Este é o segundo paciente atendido pelo IJF dentro do protocolo de uso da polilaminina. A primeira aplicação foi realizada em 23 de maio deste ano, em um paciente de 20 anos com lesão na região da vértebra T8, marcando o primeiro procedimento do tipo realizado em uma unidade do Sistema Único de Saúde (SUS) no Ceará.
A nova aplicação ocorreu em um intervalo menor entre a admissão do paciente e a realização do procedimento. Enquanto o primeiro caso demandou um período maior para avaliação e organização do protocolo inicial, o segundo paciente, admitido no hospital em 11 de agosto, recebeu a polilaminina apenas quatro dias depois.
“O paciente segue sendo acompanhado pela equipe do IJF após a aplicação. Inicialmente, o monitoramento será diário durante a internação. Depois da alta, estão previstas avaliações a cada 15 dias e, até o terceiro mês, consultas mensais. Após esse período, o acompanhamento será realizado a cada seis meses”, explica o neurocirurgião Lucas Chaves, responsável pelo processo no IJF. Ainda segundo o profissional, esse monitoramento é importante para que se possa observar a evolução do paciente ao longo do tempo e registrar possíveis mudanças relacionadas ao tratamento.

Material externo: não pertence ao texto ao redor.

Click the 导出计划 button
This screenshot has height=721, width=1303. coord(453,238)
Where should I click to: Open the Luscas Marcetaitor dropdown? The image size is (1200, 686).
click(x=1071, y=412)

A polilaminina ainda está em fase de testes para avaliar seu potencial na recuperação de lesões na medula espinhal. A substância, produzida pelo Laboratório Cristália em parceria com a Universidade Federal do Rio de Janeiro (UFRJ), busca estimular novas conexões entre células nervosas e , futuramente, contribuir para a recuperação de movimentos e outras funções. O uso neste caso foi autorizado pela Anvisa em caráter especial, seguindo critérios clínicos definidos para cada paciente, como idade, tempo de lesão, doenças associadas e estado de saúde.